To make such signatures even clearer, we can write it using a more verbose syntax

map :: forall a b . (a -> b) -> [a] -> [b]

This now explicitly states map is supposed to work with all types a and b.

---

For the folds, take a look on their definitions. Given above knowledge, the type signatures should be self-explaining when it's clear what the functions are supposed to do.

Example: factorial n = foldl (*) 1 [1..n]

The signature of foldr map becomes.

foldr map :: [a] -> [a -> a] -> [a]

You can also obtain these by simply typing :t foldr map into the Haskell interpreter (GHCi).

Answer 4

The lowercase letters in the type declarations are type variables. This means that when there is an a this must be the same type.

Bracketed (eg (a -> b)) subexpressions tend to mean that the function accepts a function as one of its parametres.

Rectangular brackets indicate a list of something.

So map accepts these arguments:

• (a -> b) a function that accepts one argument
• [a] a list that the first argument function can act on

and produces [b] a list as a result.

We can decode (.) the same way:

• (a -> b) is a function that accepts a single argument
• (c -> a) is a function that produces the same typa as the argument to the first function
• c an argument of the same type that the second function uses

However Haskell can do a neat thing and that is if you omit an argument it returns a function that has the remaining signature. So (.) is commonly used to chain functions.

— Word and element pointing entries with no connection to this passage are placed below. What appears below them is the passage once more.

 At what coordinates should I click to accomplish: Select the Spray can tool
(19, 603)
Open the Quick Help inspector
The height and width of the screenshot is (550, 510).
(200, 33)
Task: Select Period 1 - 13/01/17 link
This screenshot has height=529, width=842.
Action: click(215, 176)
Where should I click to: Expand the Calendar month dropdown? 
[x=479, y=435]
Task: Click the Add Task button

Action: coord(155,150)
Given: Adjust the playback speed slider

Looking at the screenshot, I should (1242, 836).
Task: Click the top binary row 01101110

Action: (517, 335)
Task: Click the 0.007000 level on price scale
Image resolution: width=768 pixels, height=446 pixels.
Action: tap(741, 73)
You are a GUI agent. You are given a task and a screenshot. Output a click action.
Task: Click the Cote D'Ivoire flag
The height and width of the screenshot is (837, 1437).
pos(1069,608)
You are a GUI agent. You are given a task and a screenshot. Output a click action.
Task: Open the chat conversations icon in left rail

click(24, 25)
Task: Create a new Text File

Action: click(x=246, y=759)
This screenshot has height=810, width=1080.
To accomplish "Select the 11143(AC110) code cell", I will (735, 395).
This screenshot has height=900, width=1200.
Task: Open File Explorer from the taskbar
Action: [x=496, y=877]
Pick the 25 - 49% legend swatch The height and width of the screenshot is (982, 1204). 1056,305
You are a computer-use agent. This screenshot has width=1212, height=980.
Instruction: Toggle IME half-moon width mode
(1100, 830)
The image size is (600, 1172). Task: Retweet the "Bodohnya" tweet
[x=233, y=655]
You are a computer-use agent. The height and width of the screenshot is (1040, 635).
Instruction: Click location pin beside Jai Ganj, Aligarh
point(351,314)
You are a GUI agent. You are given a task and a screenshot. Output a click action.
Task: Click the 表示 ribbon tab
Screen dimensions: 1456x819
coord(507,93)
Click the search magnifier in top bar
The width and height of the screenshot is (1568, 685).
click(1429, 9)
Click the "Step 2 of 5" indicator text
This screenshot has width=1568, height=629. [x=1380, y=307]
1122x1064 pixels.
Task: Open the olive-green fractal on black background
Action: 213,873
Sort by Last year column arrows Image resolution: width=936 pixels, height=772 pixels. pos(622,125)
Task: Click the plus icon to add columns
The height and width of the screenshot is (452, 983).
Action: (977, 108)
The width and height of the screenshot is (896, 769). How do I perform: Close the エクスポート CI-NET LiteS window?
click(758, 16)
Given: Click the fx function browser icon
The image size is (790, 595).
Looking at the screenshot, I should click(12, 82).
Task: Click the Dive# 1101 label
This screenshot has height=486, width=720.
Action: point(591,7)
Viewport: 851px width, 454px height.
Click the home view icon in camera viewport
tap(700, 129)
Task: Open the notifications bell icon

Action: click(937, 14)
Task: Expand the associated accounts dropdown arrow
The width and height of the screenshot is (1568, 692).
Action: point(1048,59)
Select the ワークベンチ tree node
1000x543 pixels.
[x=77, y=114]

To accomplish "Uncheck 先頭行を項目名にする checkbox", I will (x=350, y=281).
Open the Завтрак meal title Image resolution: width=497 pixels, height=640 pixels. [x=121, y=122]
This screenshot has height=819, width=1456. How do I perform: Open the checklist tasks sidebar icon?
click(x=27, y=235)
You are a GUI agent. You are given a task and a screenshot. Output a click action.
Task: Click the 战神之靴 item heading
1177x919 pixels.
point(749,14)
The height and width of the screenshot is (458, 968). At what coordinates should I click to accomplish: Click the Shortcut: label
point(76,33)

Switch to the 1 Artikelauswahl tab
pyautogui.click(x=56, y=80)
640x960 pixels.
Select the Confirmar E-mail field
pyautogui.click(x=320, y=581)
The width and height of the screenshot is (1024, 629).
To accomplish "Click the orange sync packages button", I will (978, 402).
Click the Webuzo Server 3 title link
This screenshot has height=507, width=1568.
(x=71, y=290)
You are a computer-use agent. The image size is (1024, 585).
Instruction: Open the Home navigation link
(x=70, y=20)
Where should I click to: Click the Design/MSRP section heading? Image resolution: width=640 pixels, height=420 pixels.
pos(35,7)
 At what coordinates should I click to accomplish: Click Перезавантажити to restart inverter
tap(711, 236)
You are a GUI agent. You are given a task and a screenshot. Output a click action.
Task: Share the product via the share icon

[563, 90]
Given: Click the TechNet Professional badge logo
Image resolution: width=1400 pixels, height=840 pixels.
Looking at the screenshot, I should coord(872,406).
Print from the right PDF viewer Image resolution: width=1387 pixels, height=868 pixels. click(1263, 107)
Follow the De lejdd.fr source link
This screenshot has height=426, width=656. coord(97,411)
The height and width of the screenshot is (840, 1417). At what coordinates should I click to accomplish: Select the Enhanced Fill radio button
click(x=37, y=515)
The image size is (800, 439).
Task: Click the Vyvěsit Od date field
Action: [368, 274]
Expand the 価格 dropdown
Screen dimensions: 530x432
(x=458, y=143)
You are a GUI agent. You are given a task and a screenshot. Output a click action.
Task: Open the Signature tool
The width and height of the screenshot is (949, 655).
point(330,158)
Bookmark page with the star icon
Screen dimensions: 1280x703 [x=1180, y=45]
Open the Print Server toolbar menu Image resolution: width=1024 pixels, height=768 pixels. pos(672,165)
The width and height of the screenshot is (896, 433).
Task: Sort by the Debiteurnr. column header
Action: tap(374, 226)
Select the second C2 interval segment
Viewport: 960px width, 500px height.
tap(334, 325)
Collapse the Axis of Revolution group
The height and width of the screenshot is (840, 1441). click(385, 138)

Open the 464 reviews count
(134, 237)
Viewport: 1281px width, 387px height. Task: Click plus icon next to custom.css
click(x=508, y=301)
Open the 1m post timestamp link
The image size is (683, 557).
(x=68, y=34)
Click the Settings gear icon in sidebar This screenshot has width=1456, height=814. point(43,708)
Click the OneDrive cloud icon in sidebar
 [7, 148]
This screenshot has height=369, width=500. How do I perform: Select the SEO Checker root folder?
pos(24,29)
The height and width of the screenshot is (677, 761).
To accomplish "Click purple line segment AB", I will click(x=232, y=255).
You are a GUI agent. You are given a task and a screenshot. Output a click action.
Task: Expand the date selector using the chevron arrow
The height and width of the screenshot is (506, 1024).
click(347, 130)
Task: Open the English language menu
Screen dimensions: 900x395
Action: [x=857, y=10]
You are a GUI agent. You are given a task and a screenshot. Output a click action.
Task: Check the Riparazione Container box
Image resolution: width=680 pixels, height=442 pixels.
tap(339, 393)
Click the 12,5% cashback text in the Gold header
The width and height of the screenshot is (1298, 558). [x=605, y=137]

Let's say we have 2 functions ord :: Char -> Int which takes a character and returns it's integer representation and add32 :: Int -> Int that adds 32 to it's argument.

When we write upcaseVal = add32 . ord the function upcaseVal now has the signature upcaseVal :: Char -> Int because the (.) function would have left it with c -> b and we substitue thes in the function definition.

So foldr map would have to be like this:

1. foldr's first argument is a function that takes 2 arguments which map is.
2. Since the functions output has to be of the same type as the second argument ((a -> b -> b) we see that in map a = b

Thus the final type will be:

(b -> b) -> [b] -> [b] -> b -> [b] -> b

But I guess that doesn't have to bother you that much since the compiler deals with stuff like this most of the time.